:: TEXT TO READ ::
## BEGIN

Copying Pools with Rsync

General

* [#install Software installation]

* [#batch Configuring as a Batch Job]

* [#examples Examples]

* Server administrators should refer to [wiki:PACS/RsyncAdmin Data Pool Rsync Administration]

Overview

Level 0 product pools are created from data queried from the ICC's Versant database and stored as product pools on a computer accessible by other internal and extern nodes, including machines at Sub-ICC institutes. The ICC, where the pools are created and maintained, runs an rsync daemon having assess to all product pools. A client rsync installation is used to copy the pools.

Sets of related product pools are stored in rsync modules that are given meaningful names to data pool. For example, the module name "PV" would contain all PV pools. Using this module name you could list or get all, or particular sets, of files. Module names are also used for subsets of data pools. For example, you might have names like PV<obsid>,... or PV<sequence number>,... or PV<start date>,....

The transferPools Script

transferPools is a script used for listing and transfering copies of pools. It performs these functions.

  1. Interactively on the command line
    1. Display command usage.
    2. List rsync modules names and descriptions in which data pools reside.
    3. List files a module.
    4. Copy and update files in a module.
  2. Run as a CRON job at regular intervals, copying and updating files as data pools are created and updated at the ICC.

Command Syntax

transferPools Display command usage and exit. transferPools test [<module>[<path>] <local path>]

  1. transferPools test Connects to the daemon and prints the list of modules. Use this to make sure you have to network difficulties and to make sure the daemon is running.

  2. transferPools test [<module>[<path>] <local path>] Creates the supporting file structure used with a CRON job. It also tests the rsync command without copying any data. See [#cron Creating a CRON Job] for details.

transferPools list <module>[/<path within module>] List the files with a pool. If a path is included as well, the listing is limited to those items in that path.

  1. transferPools list List the data pool modules names and descriptions.

  2. transferPools list <module> List the files and directories directly under this module.

## END

:: SOURCE MATERIAL ::
## BEGIN

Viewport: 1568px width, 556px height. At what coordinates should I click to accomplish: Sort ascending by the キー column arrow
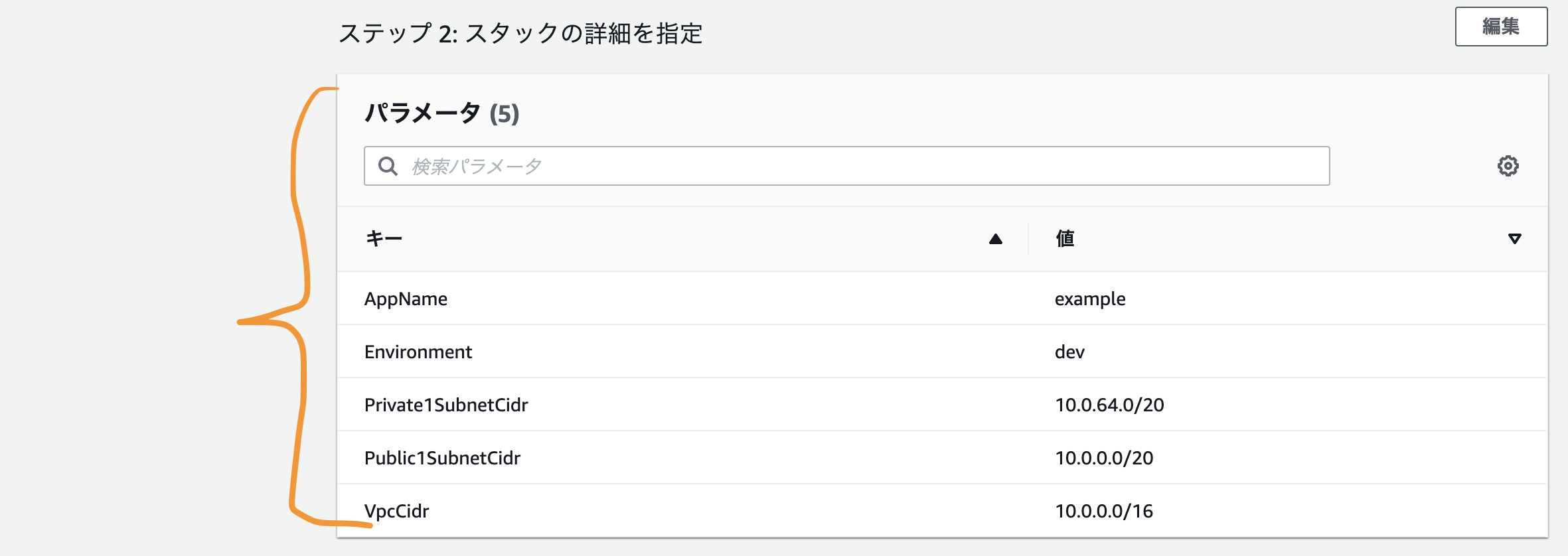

## END

Answer these questions from the page on copying pools with rsync:
(a) What does the ICC run that has access to all product pools?
(b) What would the module name "PV" contain?
(c) What does "transferPools test" do when given no further arguments?
Answer from the page on copying pools with rsync alone, not from the listing.

(a) An rsync daemon.
(b) All PV pools.
(c) It connects to the daemon and prints the list of modules.